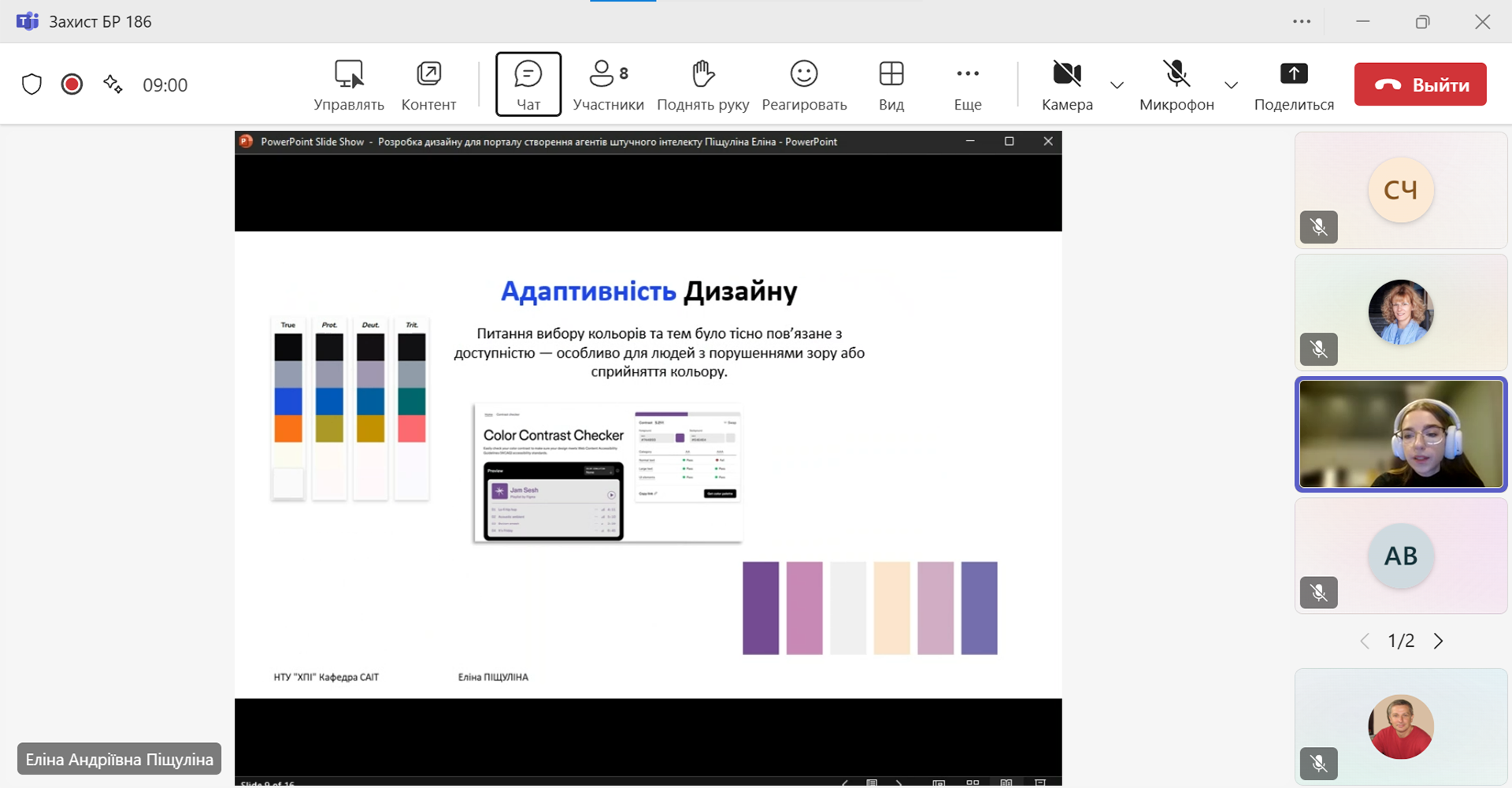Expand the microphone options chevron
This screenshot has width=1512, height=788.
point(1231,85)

........

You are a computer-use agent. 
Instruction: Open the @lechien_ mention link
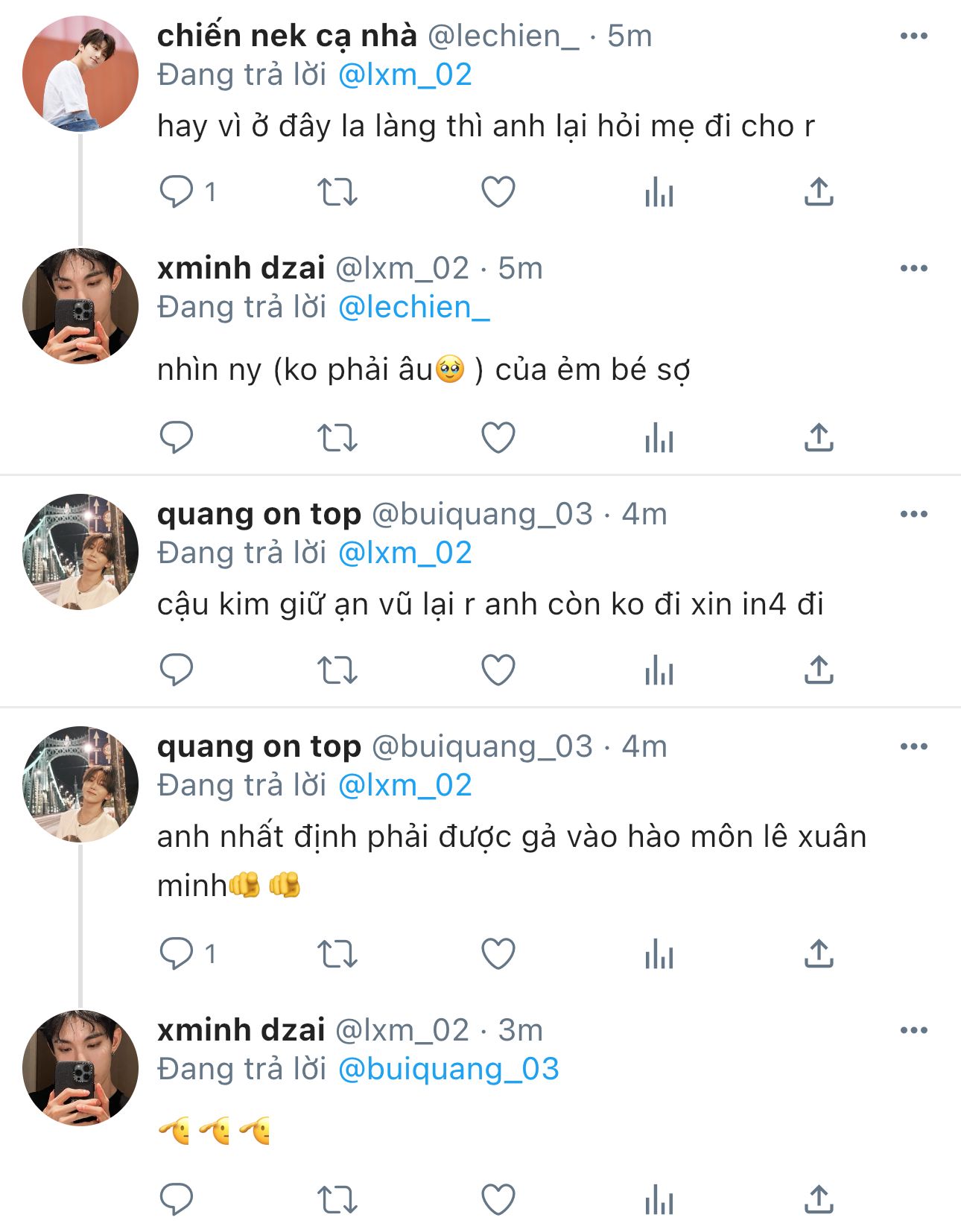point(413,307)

........

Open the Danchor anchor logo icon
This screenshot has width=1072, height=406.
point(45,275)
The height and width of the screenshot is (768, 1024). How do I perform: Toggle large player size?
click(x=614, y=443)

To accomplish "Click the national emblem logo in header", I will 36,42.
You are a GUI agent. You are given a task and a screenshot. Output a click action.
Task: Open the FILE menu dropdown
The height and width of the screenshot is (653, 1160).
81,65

........

§ **Try it**:
Go through the lines above and copy any that contain "agent".

§ **Finished task**:
You are a computer-use agent. 
You are a GUI agent. You are given a task and a screenshot. Output a click action.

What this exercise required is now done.